Aim of the exercise: Gather every line in the data below that contains the string "width", treating uppercase and lowercase letters as distinct.

Data provided:
[start]

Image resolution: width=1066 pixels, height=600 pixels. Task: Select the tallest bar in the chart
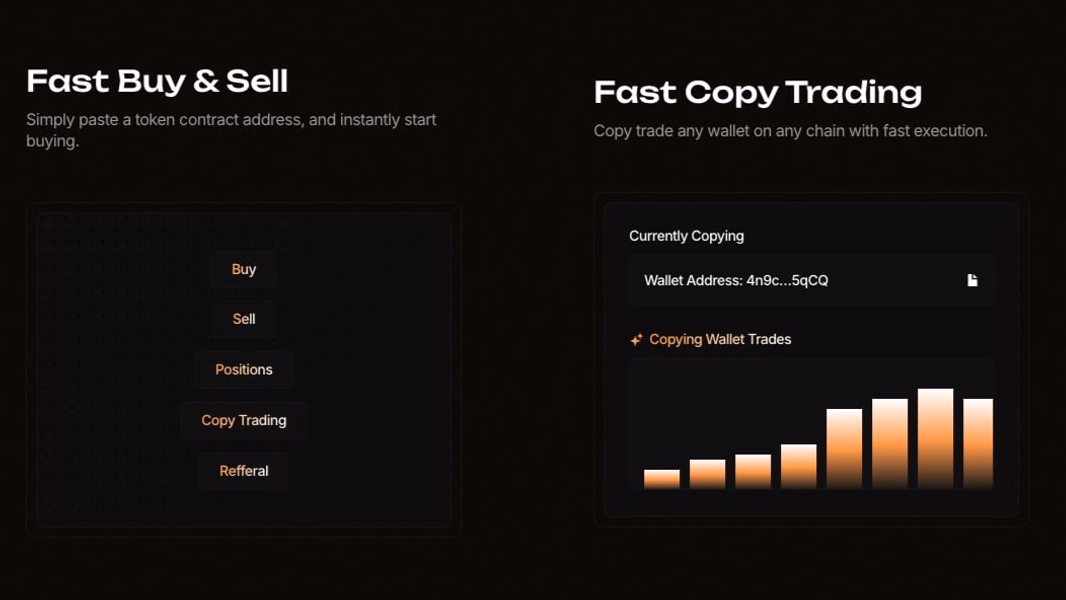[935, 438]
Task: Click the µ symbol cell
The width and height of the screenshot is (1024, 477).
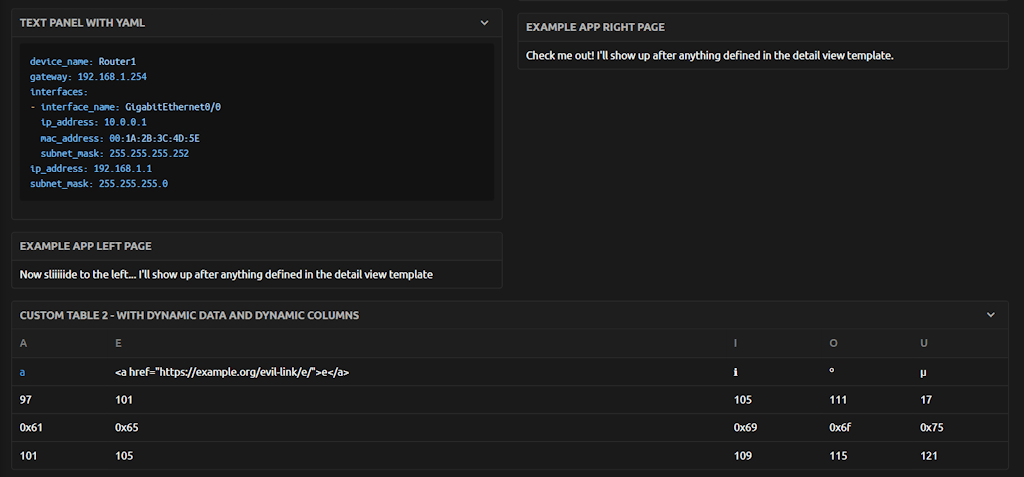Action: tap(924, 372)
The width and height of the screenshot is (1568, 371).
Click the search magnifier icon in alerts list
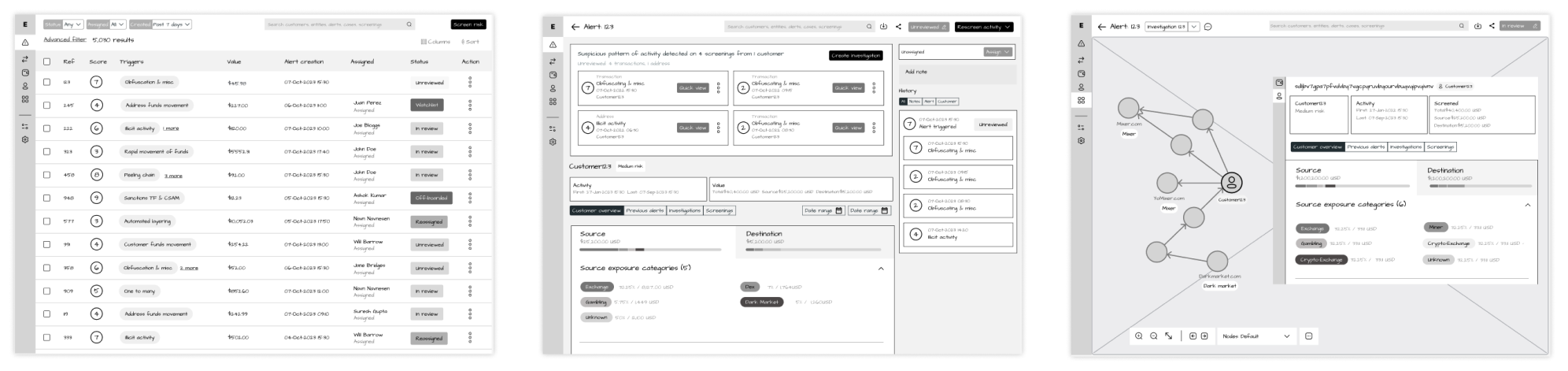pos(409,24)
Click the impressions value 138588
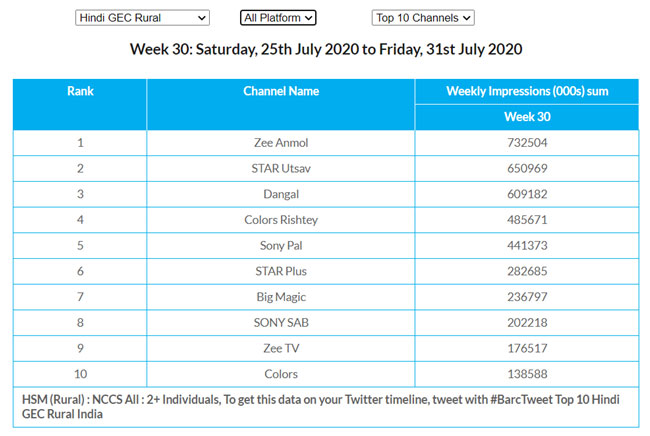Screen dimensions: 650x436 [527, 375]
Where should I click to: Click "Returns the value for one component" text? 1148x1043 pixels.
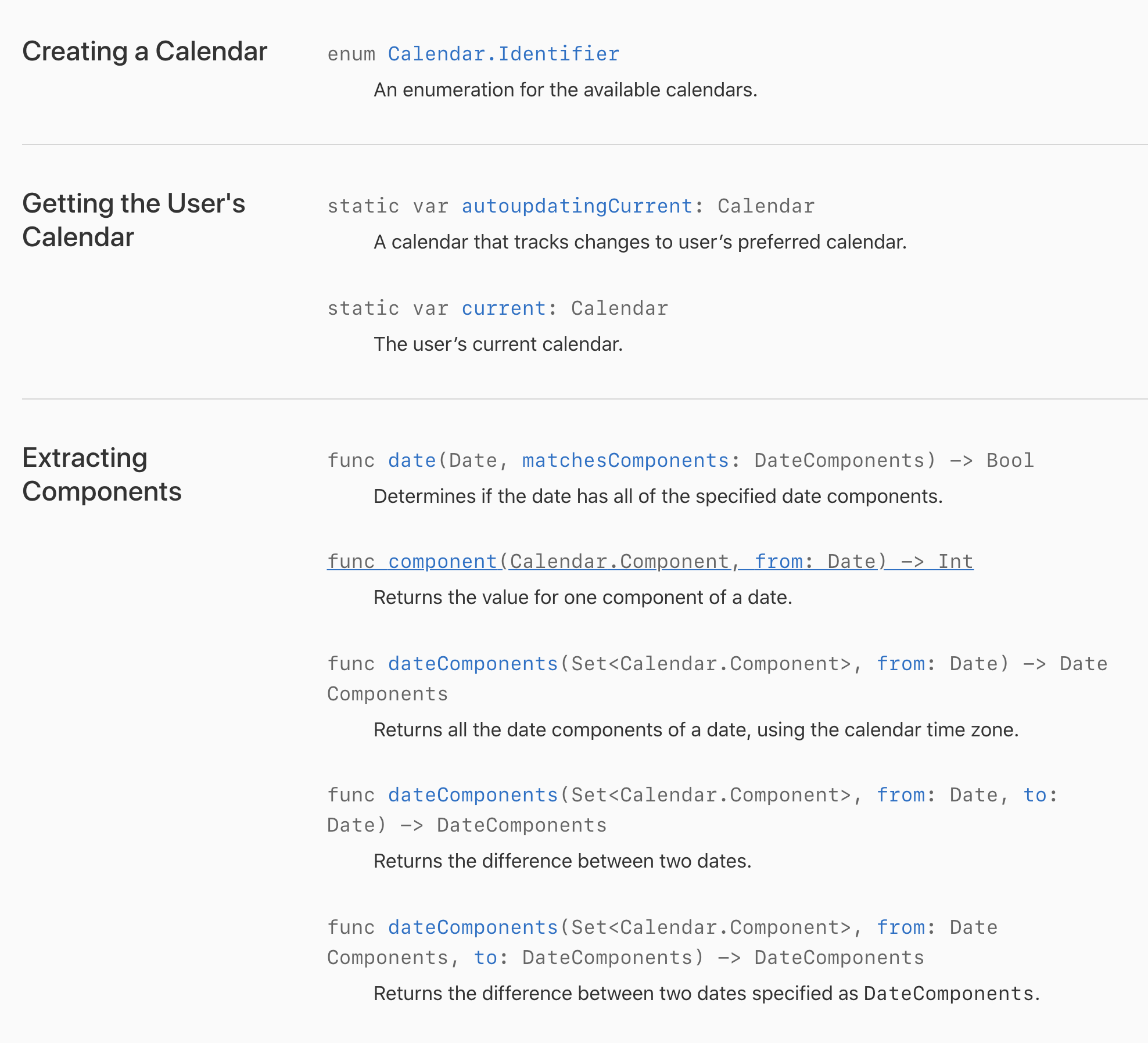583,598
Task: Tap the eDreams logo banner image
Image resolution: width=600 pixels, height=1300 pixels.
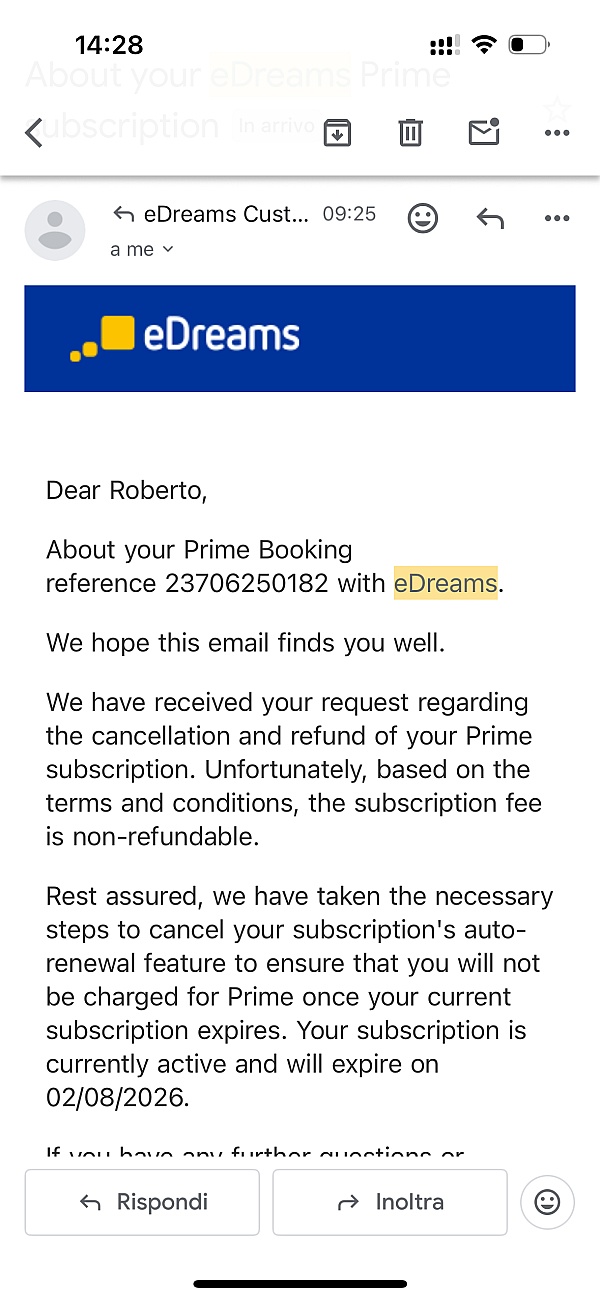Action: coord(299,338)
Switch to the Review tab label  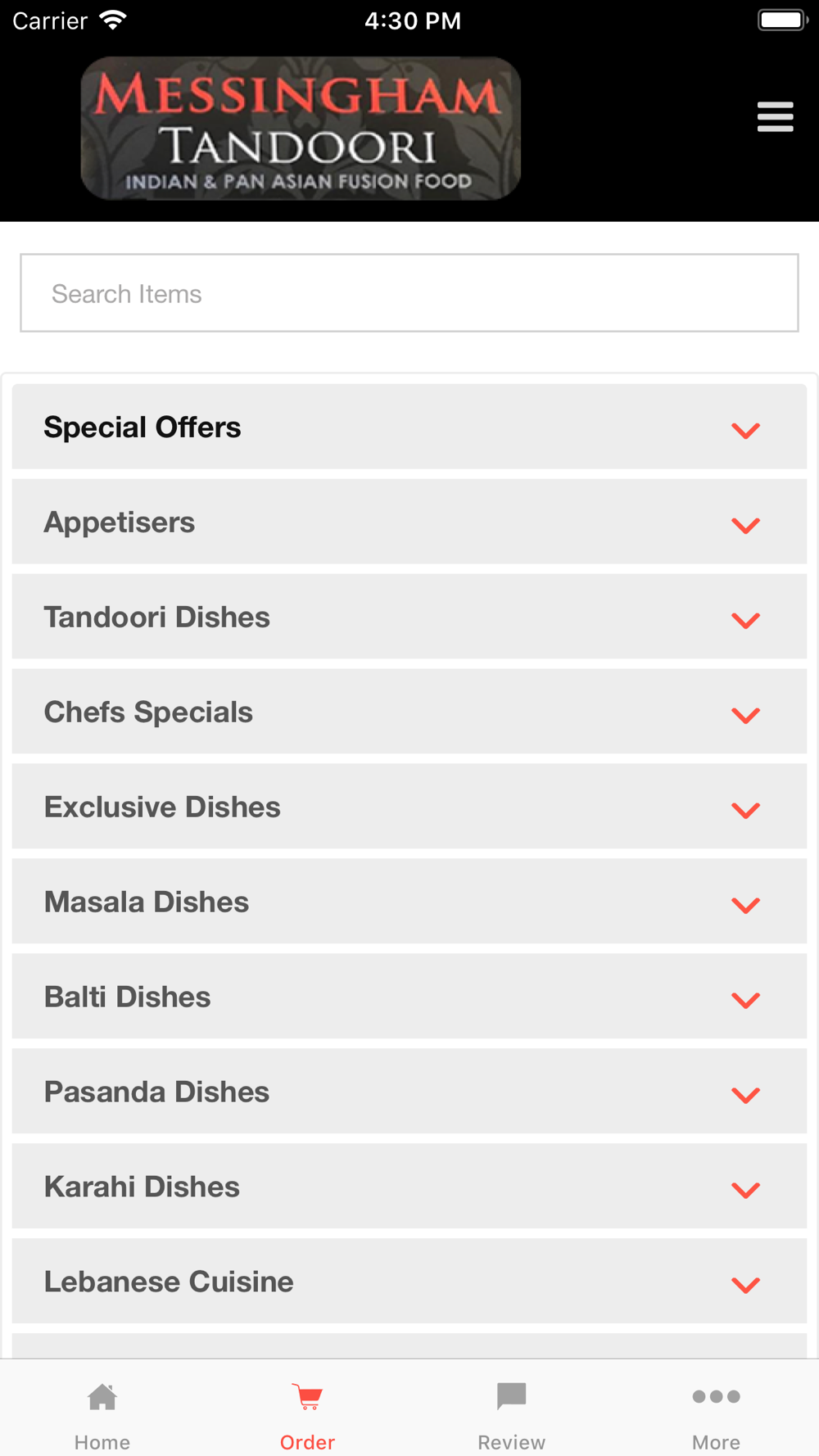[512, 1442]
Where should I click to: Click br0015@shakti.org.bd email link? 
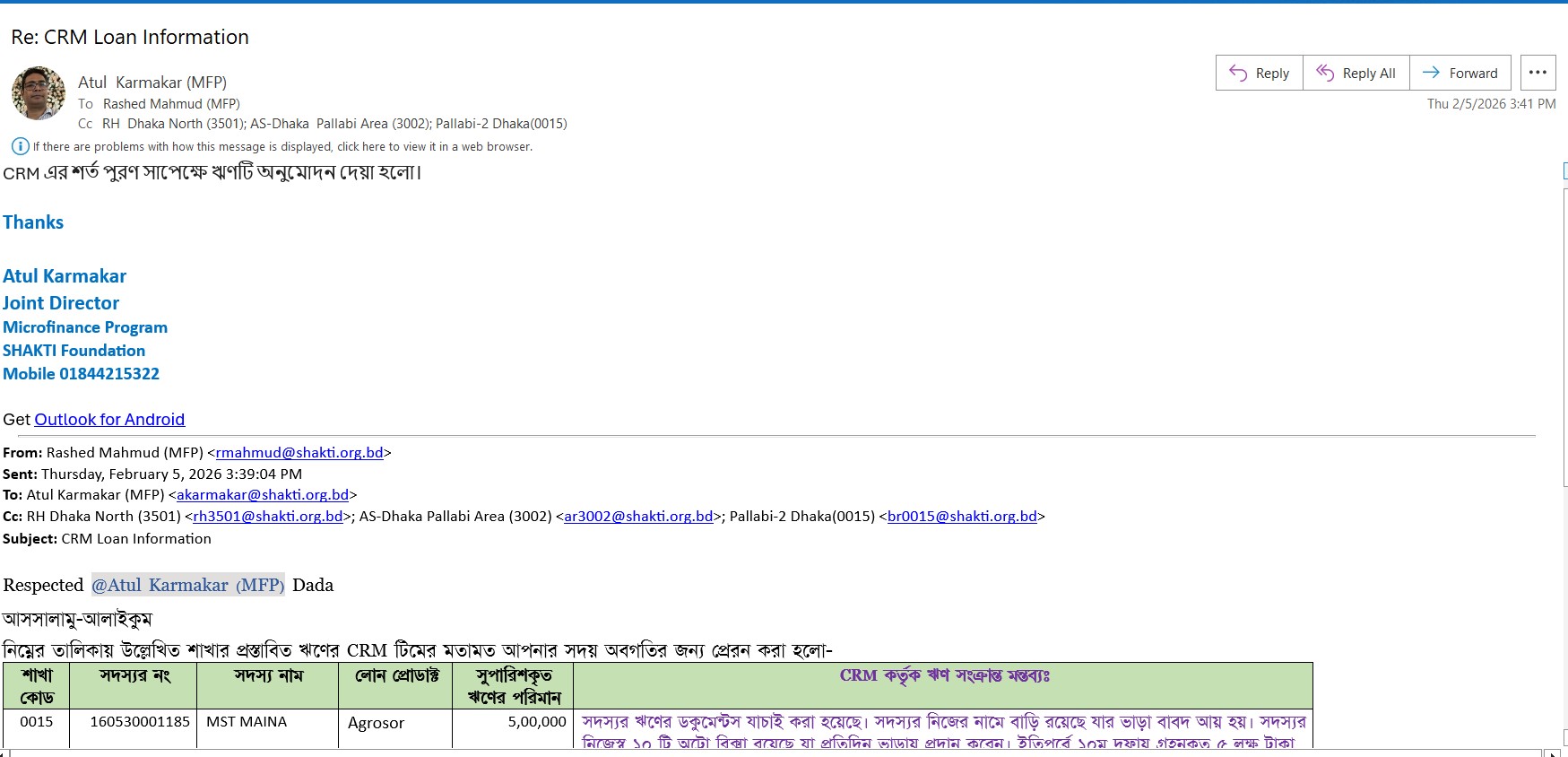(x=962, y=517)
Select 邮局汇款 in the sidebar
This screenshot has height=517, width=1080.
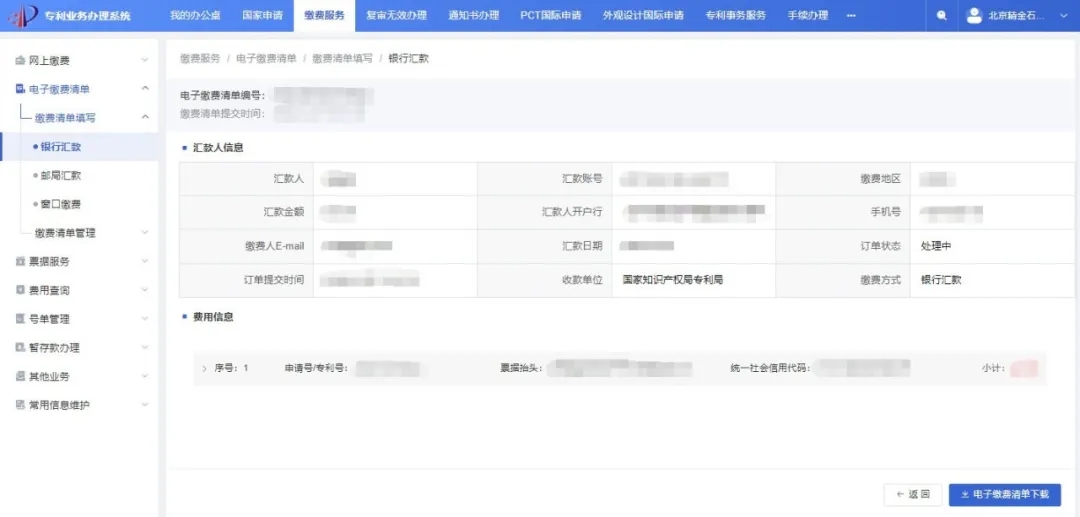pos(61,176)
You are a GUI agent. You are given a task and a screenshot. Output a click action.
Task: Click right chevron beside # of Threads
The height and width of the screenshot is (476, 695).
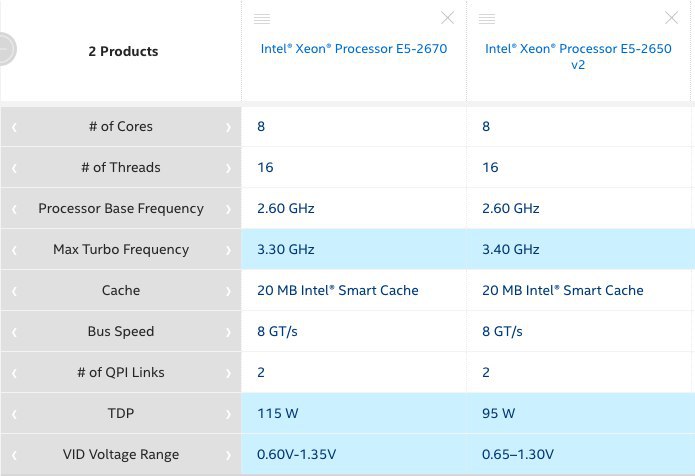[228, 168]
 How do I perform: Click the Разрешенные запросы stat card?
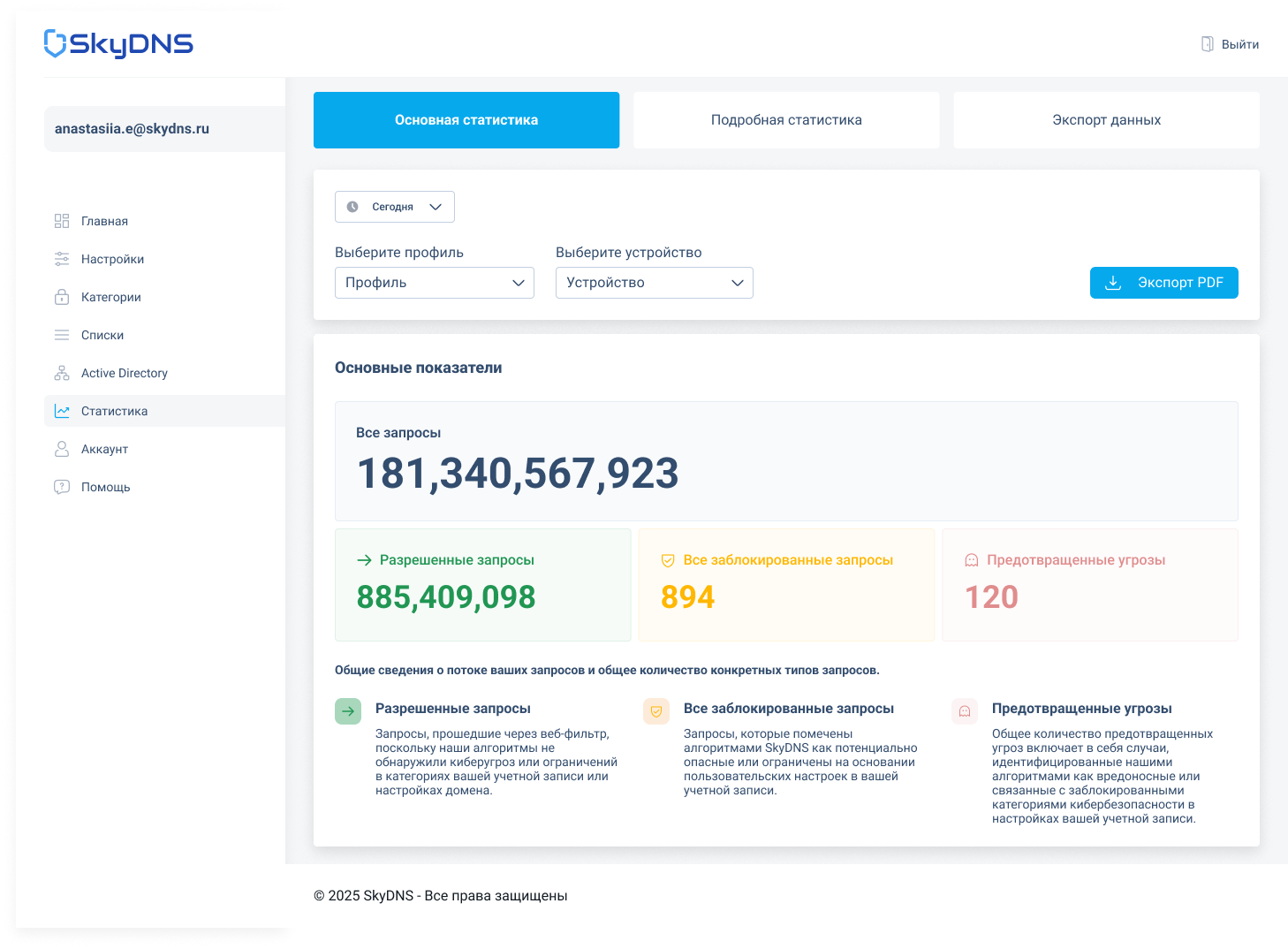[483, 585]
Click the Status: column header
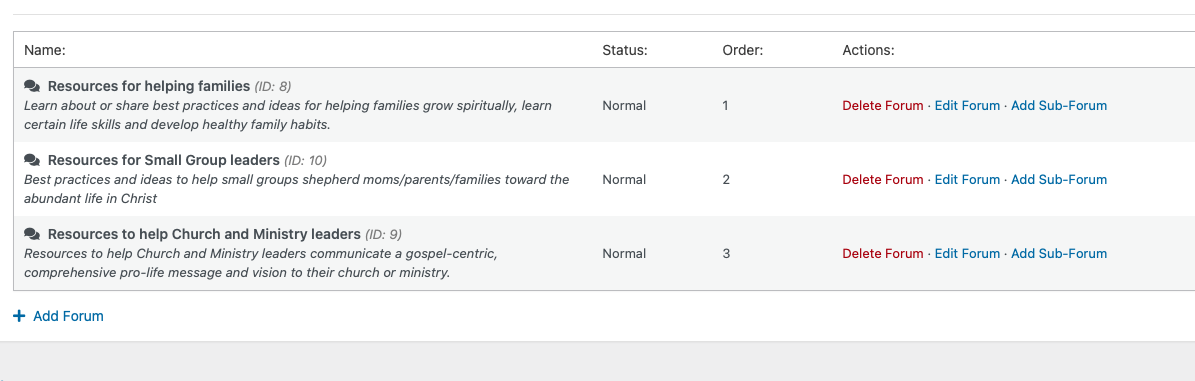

[end]

Task result:
Image resolution: width=1066 pixels, height=600 pixels. Task: Select the tallest bar in the chart
The width and height of the screenshot is (1024, 477).
The width and height of the screenshot is (1568, 371).
Image resolution: width=600 pixels, height=1300 pixels.
This screenshot has height=517, width=1080.
The height and width of the screenshot is (476, 695).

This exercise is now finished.